I already planted about 200 german plum trees and about 200 local orange trees in nursery application. I would like to know about the best spacing for these citrus trees and any information you have regarding planting, fertilizer, care, weeding, etc. I am planning on about 10,000 trees spaced at 25 feet for oranges (most will be orange) and 50 feet for the german plum and avocado. Your input will be appreciated
Citrus Growing in Liberia
Submitted by Ben on January 28, 2018 - 12:35pm
I was very excited to see that you are growing citrus in Liberia. I have a contact who is seeking to do the same at this moment and is searching for places to purchase seed to start trees or to purchase trees to plant.

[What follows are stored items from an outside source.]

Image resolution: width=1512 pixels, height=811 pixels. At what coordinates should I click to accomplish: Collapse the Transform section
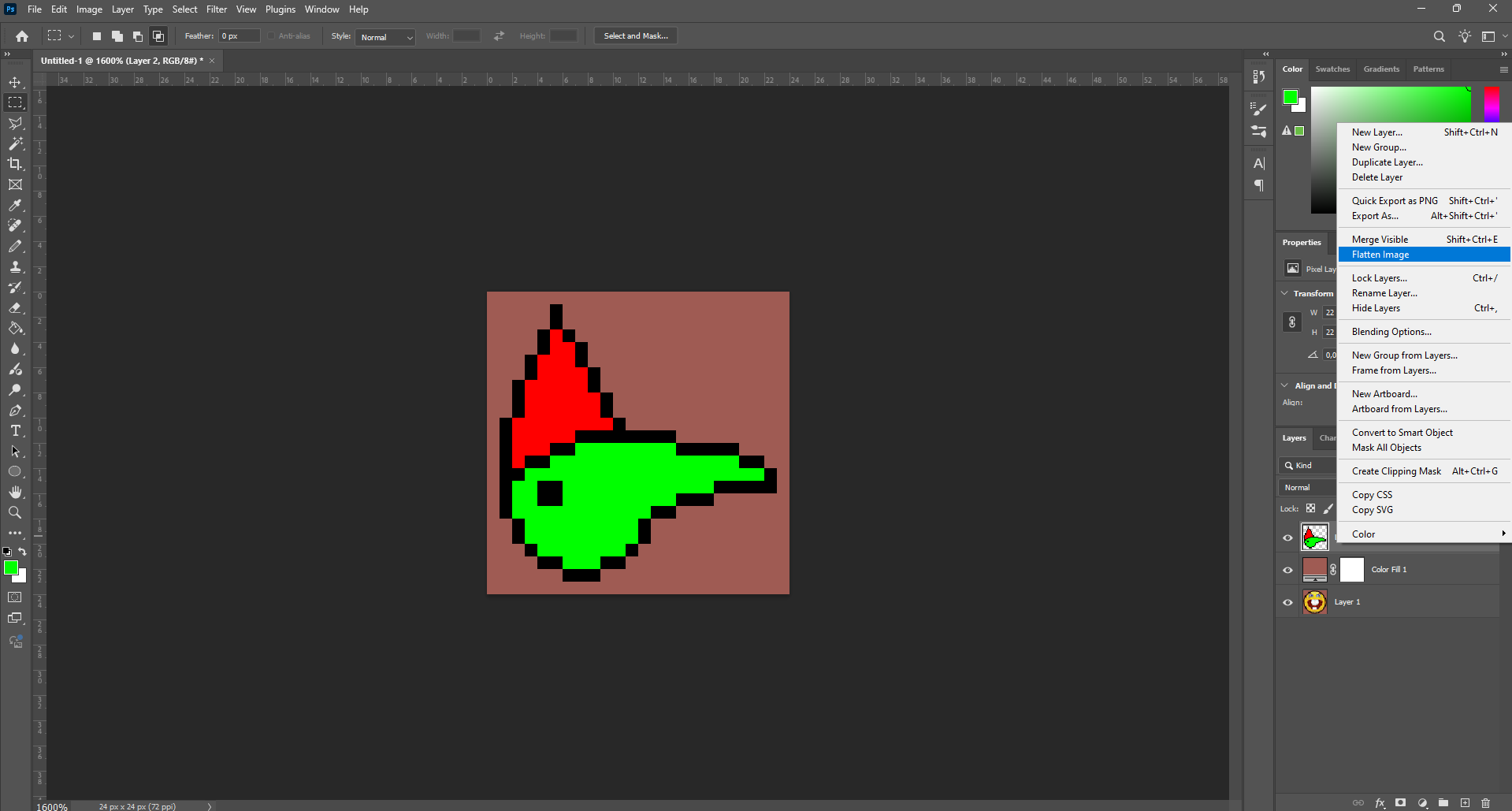point(1285,293)
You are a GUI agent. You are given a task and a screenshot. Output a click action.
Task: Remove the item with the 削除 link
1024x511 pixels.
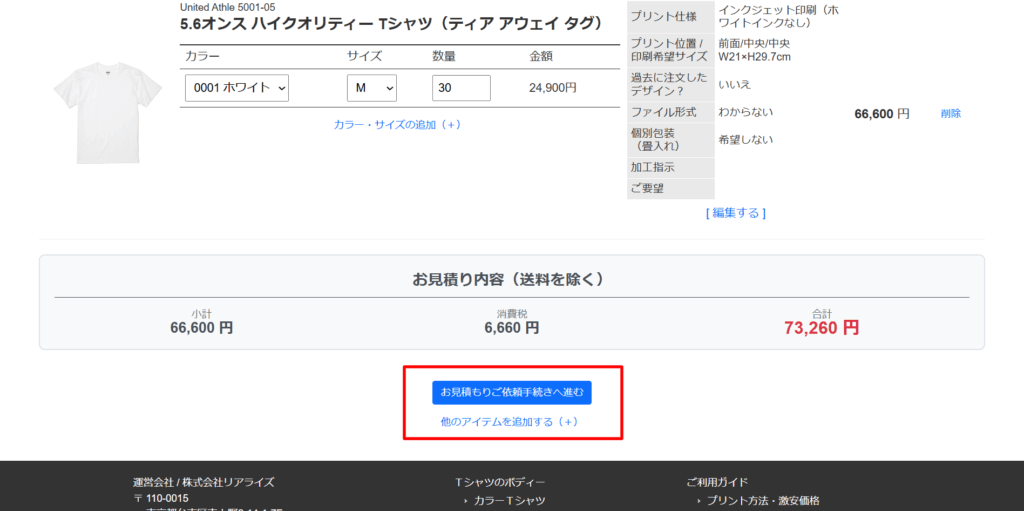[950, 114]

Where did you acquire your seeds and/or plants? Where are you growing in Liberia? What sorts of agricultural extension services or other support services, networks, or organizations are available in Liberia? I really appreciate your help.
Submitted by Thierry on March 28, 2018 - 8:31pm
I'm very happy to know that you are able to grow (oranges, plums, citrus, and avocados) I currently leave in Texas and my long time project is to grow Florida (oranges, grapefruit, tangerine etc. ) in my native country Cameroon. Would you please help me get the right pieces of information and advice on how to get the seeds, have the soil tested by EPA etc. Regards, Thierry
Submitted by Peg on June 29, 2017 - 3:05pm
My citrus seems to be very small and fruit seems to be ripening too soon. It has some dark spots as well. It's been very rainy here, and I've gotten a lot of fruit, but I'd like to have healthier looking fruit. I battle curly leaf bugs too, as I live by a lake and midges come out of the lake and cover the trees at times, and then other spidery bugs seem to set in to get the midges. Sevin powder seems to help the best for this. What do I need to do to ensure they produce robust and healthy fruit? I have an orange tree, a key lime tree, and a lemon tree.

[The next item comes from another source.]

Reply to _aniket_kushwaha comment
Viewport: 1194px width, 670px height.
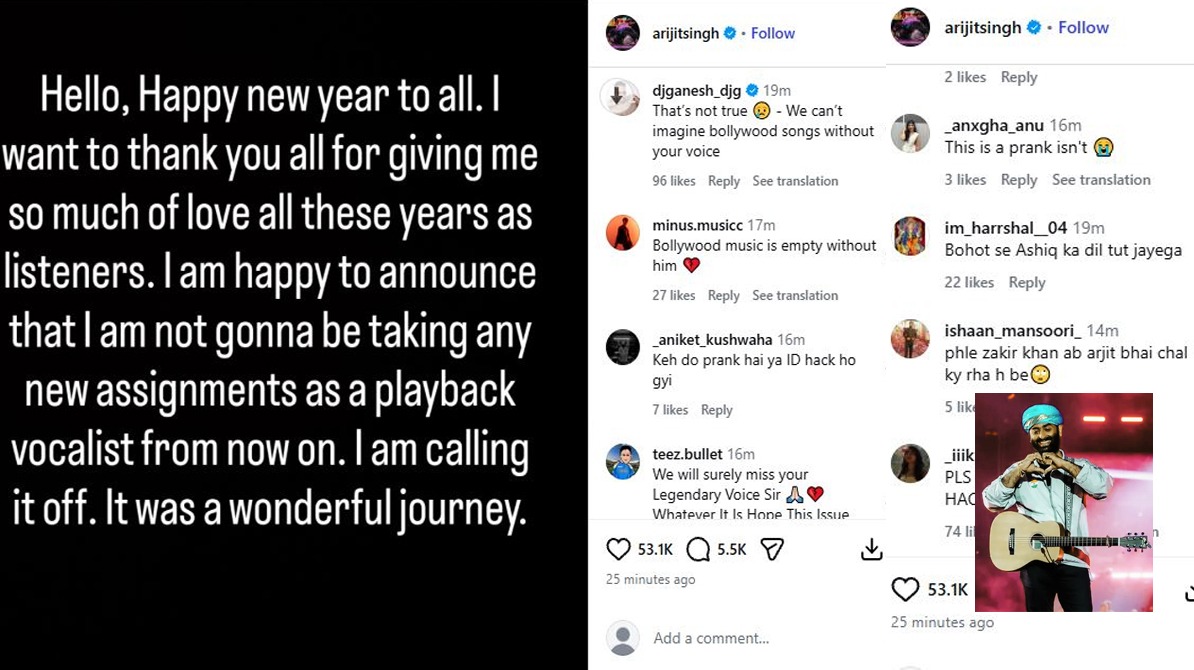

3yr old 12in lemon tree from seed
Submitted by Patrica on June 11, 2017 - 10:50pm
HELP. I love gardening Dec 2014 I got 4 seeds to sprout but only 1 plant to live. By Jan it was 3in 5 leaves. By Aug it was 6in but leaves keep dying when new one's grew. By summer of 2016 I repotted it to larger pot. But it's still growing leaves then dying leaves n growing leave . It still only about 12in high stalk is still skinny and green. I saw a video of one only 1yr old and it's beautiful he used Neptune seaweed fertilizer. Should I try that or is my 3yr tree ruined? So now what?
Submitted by Patrica still me on June 11, 2017 - 10:58pm
FYI, my leaves never turned yellow they are broad thick shinny and dark green. But as soon as I get new ones the old ones shriveled up n fall off and it branches off but leaves don't stay. And don't grow any taller. And stalk still skinny and bright green no bark at all like a new seedling.
Citrus from seeds
Submitted by Steve S on June 1, 2018 - 6:01pm
I had the exact same issue with some Valencia oranges I planted from seed. UNTIL I stopped by a local indoor gardening shop. They recommended a liquid fertilizer called, Kelp Me Kelp You by Bush Doctor. I mix 1 cap in a 2 liter bottle of water. Remember to NOT over water your plants. Once a week at most. After 18 months I am 20-24 inches tall (above dirt level) with strong, deep green leaves and the plants are put outside daily but brought in at night until the temperature stabilizes a bit more for summer. Good luck.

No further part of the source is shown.